8 December 2016 (7:45 AM)
The European Central Bank has left its interest rates unchanged at 0.00%. As was widely expected, the central bank has also extended its bond purchase program (QE) till December 2017, which was to end in March next year.
However, the ECB has announced that it will reduce the size of its QE from April next year. This step is being seen as the start of QE tapering from the ECB. The Federal Reserve has already been withdrawing its free liquidity provisions through its own asset purchase program and has already embarked on a path of raising its interest rates.
The decision of tapering from the ECB is a bolt from the blue for stock markets, that has been expecting extended QE from the central banks.
But the liquidity junkie speculators in markets fail to realize that big central banks cannot go on feeding them free liquidity for ever.
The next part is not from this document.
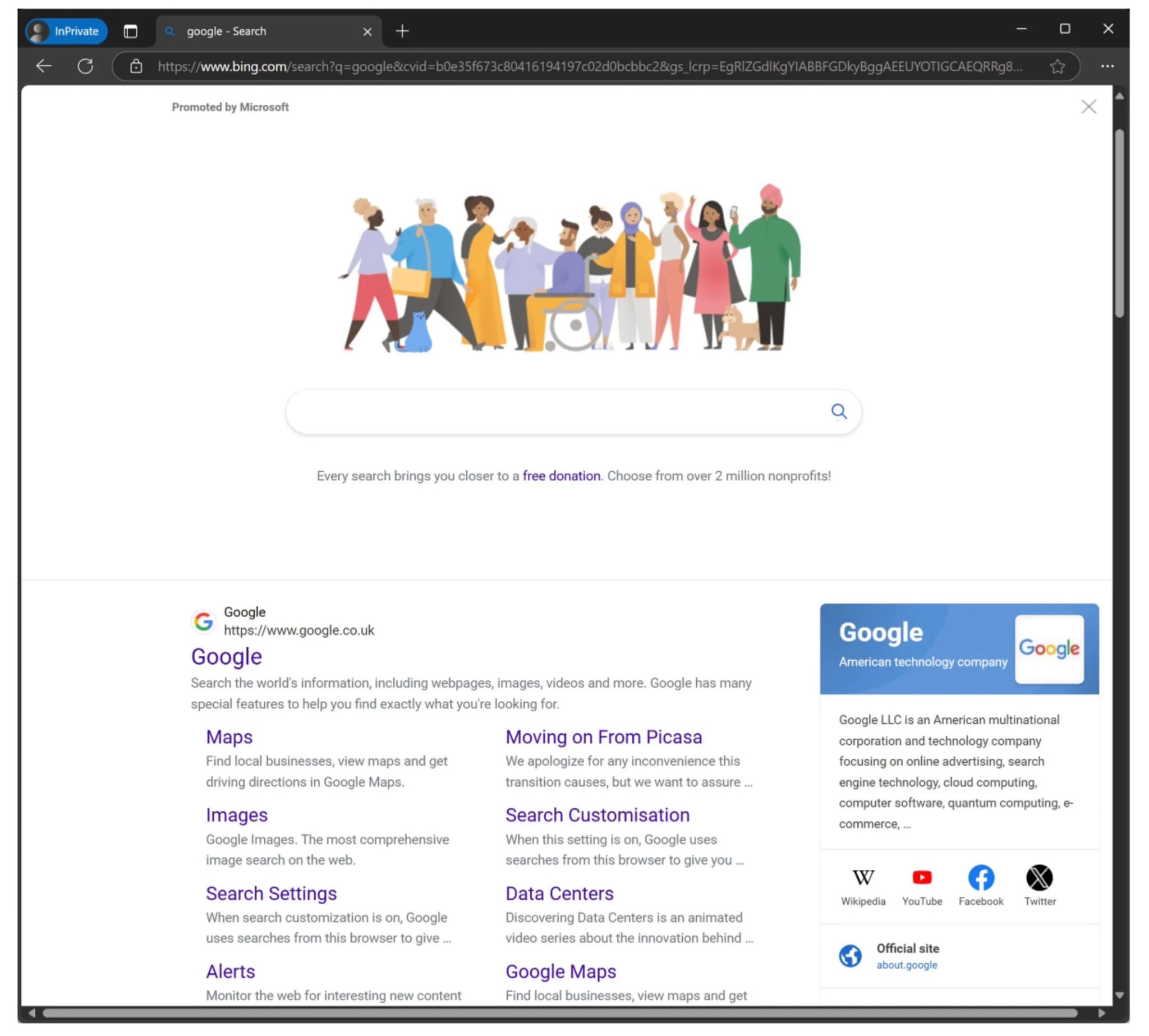Follow the free donation link

click(x=560, y=476)
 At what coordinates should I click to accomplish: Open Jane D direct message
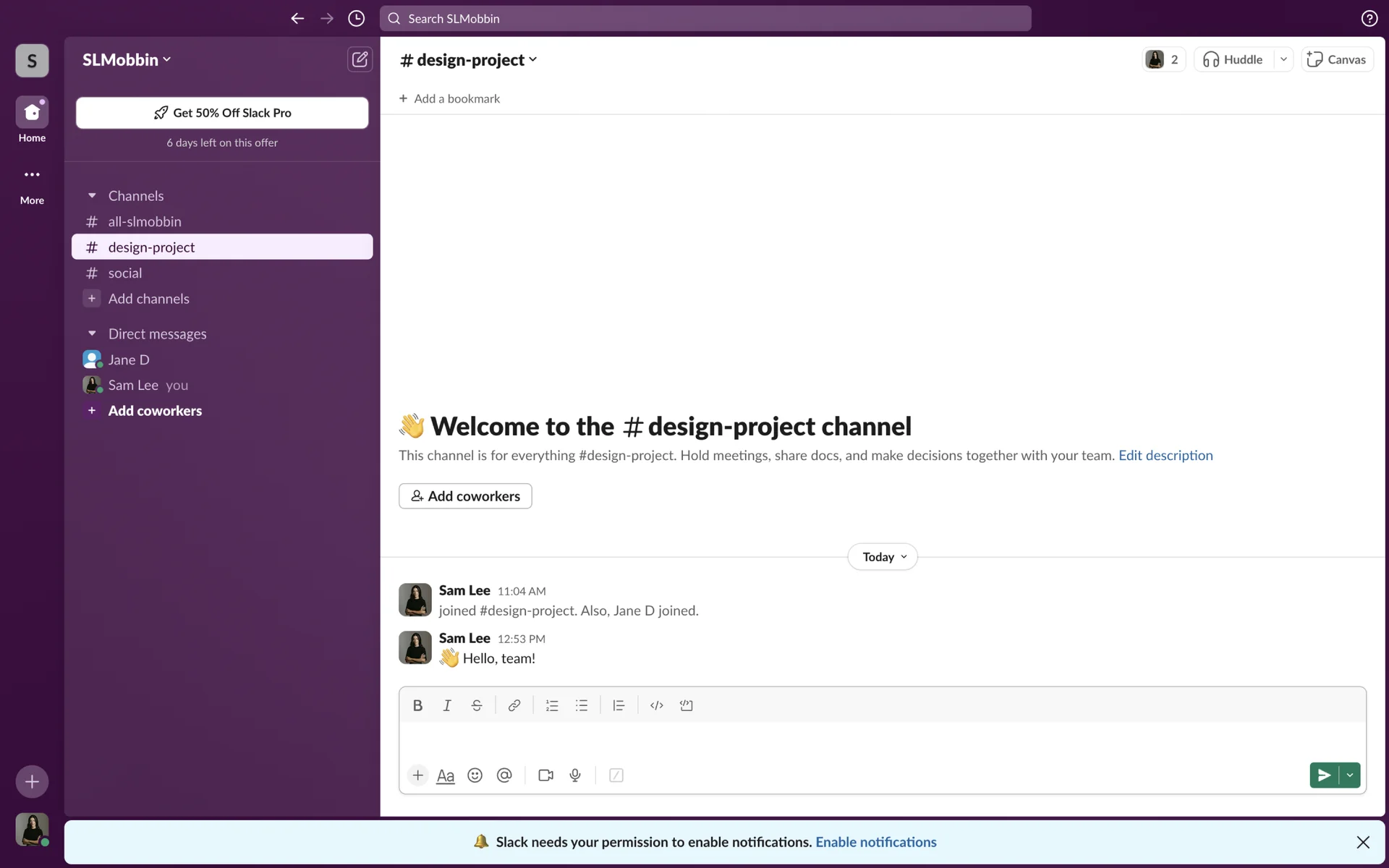129,359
Especially when populist governments are being voted out of power in Europe and Trump administration is getting ready to tackle the Fed in the U.S.
Latest: The ECB has extended its QE program till Dec 2017, but downsizes the amount of asset purchase!
This means, the central bank has started tapering its QE like the Fed. Interesting and disappointing for markets.
In essence, markets were clamoring for extend supply of their free liquidity cake. The ECB agreed but cut down the size of that cake!
Markets Reaction: U.S. stock futures and European markets are swinging between up and down as traders, investors try to figure out if the ECB has delivered a cake or taken away what was being given earlier 🙂
The Dollar index has trimmed its earlier losses. Gold has fallen. Euro is coming down after striking up. Only U.S. bond yields are tracking steadily in one directions, upwards. Higher yields mean central banks are cutting down on freebies and bond markets are certain that the Fed will also do the same next week by hiking its rates.
Remember, all this will remain volatile for next one hour at least and we will see lots of ups and downs and reversal in all segments of markets.
The Guardian (U.K.) is calling these steps a “dovish tapering” from the ECB. Perfectly said. Unfortunately, markets were not expecting this anti-climax.
The European Central Bank has left its interest rates unchanged, U.S. stock futures turned negative !
U.S. Bond yields zoom up (negative for stocks).
Markets are hoping for more stimulus/ extension of current QE program from the central bank. In 40 minutes from now, the ECB chief Mario Draghi will address a press conference. Expect volatile action in markets till that event is over.